_TASK REQUIREMENTS_
Rewrite the rows starting at the line containing "The height and width of the screenshot is (812, 1467)." and ending at the line containing "click(x=374, y=181)", changing "reload" to "refresh" and leaving everything else as it is.

_Stored dataset items_
....
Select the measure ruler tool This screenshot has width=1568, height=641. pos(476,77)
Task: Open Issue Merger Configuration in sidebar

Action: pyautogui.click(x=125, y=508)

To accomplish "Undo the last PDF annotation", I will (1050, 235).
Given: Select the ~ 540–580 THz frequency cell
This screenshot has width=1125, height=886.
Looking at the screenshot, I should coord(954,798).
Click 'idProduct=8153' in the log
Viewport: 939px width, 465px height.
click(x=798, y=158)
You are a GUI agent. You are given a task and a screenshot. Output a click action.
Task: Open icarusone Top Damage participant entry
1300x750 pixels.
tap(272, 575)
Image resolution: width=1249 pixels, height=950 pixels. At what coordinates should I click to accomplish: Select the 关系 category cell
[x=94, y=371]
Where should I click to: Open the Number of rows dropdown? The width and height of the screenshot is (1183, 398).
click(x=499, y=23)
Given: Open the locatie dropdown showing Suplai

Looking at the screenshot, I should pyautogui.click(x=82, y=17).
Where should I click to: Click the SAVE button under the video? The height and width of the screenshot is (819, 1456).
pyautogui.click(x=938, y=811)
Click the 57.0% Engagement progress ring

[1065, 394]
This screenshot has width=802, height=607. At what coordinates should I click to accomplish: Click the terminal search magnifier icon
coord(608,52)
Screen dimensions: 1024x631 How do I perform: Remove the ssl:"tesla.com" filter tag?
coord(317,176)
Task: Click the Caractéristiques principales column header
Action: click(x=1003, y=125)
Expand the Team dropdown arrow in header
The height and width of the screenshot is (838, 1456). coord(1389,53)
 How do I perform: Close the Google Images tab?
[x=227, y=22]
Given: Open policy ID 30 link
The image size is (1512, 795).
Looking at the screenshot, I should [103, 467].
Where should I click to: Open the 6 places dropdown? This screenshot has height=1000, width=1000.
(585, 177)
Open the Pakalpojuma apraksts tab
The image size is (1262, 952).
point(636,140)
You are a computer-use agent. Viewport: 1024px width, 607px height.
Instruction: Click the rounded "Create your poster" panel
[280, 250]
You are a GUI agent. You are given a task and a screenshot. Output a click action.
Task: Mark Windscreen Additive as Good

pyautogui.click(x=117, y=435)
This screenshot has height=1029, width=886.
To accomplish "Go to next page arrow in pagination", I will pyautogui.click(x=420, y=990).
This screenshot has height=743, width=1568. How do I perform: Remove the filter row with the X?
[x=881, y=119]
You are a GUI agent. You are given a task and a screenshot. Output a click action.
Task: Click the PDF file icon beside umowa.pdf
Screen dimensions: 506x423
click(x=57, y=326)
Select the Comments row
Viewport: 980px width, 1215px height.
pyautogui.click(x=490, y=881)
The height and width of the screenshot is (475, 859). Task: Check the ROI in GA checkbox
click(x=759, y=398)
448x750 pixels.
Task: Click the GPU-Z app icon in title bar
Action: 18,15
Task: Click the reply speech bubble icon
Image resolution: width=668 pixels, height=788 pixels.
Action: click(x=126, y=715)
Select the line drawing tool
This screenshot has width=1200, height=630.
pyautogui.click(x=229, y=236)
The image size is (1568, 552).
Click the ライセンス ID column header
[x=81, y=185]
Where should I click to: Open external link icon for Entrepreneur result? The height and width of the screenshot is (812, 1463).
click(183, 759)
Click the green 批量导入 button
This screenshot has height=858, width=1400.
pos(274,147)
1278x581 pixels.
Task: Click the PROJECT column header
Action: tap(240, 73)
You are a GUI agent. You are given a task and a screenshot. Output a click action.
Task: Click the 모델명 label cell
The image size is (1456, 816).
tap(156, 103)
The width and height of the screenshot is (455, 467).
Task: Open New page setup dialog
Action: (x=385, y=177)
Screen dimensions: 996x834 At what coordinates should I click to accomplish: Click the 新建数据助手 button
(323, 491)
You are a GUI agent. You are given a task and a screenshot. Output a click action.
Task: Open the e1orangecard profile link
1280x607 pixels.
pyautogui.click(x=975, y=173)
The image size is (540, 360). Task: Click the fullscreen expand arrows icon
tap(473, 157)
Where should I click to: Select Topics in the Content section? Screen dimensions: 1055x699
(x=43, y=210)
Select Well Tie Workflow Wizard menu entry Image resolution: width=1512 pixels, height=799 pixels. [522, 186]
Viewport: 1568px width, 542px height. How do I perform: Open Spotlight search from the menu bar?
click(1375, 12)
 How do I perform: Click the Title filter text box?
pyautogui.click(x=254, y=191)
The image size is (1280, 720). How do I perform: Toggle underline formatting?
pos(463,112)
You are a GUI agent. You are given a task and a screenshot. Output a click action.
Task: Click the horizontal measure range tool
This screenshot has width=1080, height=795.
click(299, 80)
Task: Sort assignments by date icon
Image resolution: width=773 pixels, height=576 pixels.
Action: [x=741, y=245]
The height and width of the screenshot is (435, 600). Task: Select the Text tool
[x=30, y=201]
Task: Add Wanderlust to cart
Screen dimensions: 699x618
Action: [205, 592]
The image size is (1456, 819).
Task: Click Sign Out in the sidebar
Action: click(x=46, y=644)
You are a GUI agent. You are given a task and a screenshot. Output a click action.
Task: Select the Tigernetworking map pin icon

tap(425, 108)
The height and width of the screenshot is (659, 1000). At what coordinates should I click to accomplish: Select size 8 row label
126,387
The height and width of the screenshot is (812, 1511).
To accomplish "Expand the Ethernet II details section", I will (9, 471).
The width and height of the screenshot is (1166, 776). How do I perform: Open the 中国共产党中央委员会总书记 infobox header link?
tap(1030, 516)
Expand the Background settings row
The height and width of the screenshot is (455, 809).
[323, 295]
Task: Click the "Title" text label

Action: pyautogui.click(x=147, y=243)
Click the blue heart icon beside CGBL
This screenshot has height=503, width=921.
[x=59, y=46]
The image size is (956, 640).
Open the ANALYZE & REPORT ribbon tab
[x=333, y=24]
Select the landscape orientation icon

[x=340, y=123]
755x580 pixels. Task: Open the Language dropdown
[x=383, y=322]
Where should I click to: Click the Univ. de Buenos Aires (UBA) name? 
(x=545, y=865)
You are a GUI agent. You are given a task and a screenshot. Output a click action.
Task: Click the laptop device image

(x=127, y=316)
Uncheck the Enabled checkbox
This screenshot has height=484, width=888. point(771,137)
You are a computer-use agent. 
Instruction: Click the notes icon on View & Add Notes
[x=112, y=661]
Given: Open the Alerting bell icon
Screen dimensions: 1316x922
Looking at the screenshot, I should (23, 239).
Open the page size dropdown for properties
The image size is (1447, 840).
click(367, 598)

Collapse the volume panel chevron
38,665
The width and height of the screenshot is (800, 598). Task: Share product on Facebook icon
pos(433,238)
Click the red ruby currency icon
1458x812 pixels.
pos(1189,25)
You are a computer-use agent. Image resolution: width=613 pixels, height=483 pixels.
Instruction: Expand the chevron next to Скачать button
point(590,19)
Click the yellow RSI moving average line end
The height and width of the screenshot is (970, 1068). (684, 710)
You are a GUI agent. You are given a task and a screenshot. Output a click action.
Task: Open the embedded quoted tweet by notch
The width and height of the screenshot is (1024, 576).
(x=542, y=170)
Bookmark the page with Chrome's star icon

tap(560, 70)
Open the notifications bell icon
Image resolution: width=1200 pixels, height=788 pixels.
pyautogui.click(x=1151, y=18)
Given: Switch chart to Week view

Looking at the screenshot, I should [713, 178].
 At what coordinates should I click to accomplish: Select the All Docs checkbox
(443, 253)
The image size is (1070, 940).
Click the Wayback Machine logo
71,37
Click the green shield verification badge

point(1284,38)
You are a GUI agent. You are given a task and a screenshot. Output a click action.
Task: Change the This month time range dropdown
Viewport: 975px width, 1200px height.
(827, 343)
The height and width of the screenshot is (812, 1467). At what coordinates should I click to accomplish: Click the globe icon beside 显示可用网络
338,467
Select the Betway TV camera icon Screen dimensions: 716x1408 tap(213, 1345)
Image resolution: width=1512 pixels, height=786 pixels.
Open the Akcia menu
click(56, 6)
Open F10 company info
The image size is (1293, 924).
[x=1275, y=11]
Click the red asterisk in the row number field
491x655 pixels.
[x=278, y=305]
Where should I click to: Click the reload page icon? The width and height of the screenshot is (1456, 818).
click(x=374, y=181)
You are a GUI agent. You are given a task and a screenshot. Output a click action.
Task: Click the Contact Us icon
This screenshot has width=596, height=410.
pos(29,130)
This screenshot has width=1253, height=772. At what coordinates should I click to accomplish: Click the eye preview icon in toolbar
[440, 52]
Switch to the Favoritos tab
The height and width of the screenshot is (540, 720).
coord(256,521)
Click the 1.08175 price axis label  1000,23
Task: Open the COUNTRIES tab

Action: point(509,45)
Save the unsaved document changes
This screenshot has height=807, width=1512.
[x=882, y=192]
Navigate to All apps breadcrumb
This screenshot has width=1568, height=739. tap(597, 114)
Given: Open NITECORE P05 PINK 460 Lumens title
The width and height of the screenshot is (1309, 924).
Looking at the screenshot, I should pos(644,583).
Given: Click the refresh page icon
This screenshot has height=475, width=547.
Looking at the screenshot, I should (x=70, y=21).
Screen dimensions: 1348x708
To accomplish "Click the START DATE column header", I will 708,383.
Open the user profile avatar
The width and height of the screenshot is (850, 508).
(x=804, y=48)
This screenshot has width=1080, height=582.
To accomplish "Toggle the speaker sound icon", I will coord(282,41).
....
_RESULT OF THE EXERCISE_
The height and width of the screenshot is (812, 1467). At what coordinates should I click to accomplish: Click the globe icon beside 显示可用网络
338,467
Select the Betway TV camera icon Screen dimensions: 716x1408 tap(213, 1345)
Image resolution: width=1512 pixels, height=786 pixels.
Open the Akcia menu
click(56, 6)
Open F10 company info
The image size is (1293, 924).
[x=1275, y=11]
Click the red asterisk in the row number field
491x655 pixels.
[x=278, y=305]
Where should I click to: Click the refresh page icon? The width and height of the screenshot is (1456, 818).
click(x=374, y=181)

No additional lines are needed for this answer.